280 thoughts on “Three Muslims Murdered In North Carolina Over Alleged Parking Space Dispute [UPDATED]”

  1. Jeff Silberman said…

    I’m just not into it, man. If religion works for you, that’s great!

    I wasn’t either for 69 years. My “revelation” so to speak was to finally admit there are things I do not know, may never know, but that are real none the less. I find the concept that one is not omniscient is very “rational.”

    On topic, now, I still feel the crime committed in NC was hate motivated…anger at an individual driver rising to homicide might fly for me, but when it is 3 people of the same ethnicity and faith that are shot in the head, in the same flow of action,I can’t escape the idea that parking issues were coincidental and tangential. “Parking space” may have been a “spark” perhaps, but not the motivation…e.g., the other 2 persons were not using a parking space, they were passengers.
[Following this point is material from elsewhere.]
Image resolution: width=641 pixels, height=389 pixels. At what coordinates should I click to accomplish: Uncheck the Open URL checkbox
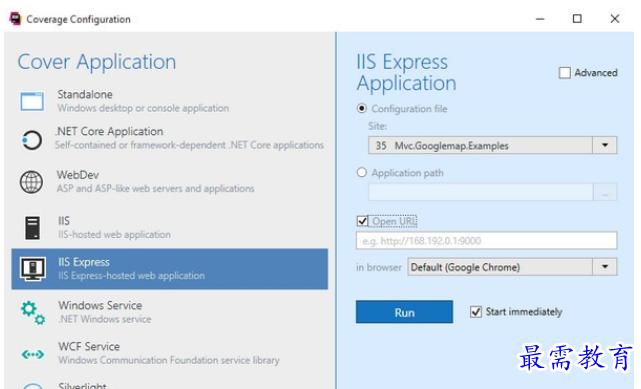362,221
  2. Reading into this today, I copied this from Wikipedia in describing Kant’s philosophy on this topic:

    “To the empiricist he argued that while it is correct that experience is fundamentally necessary for human knowledge, reason is necessary for processing that experience into coherent thought. He therefore concludes that both reason and experience are necessary for human knowledge. In the same way, Kant also argued that it was wrong to regard thought as mere analysis. In Kant’s views, a priori concepts do exist, but if they are to lead to the amplification of knowledge, they must be brought into relation with empirical data.”

    I’ll buy that. But I fear we have strayed way off topic!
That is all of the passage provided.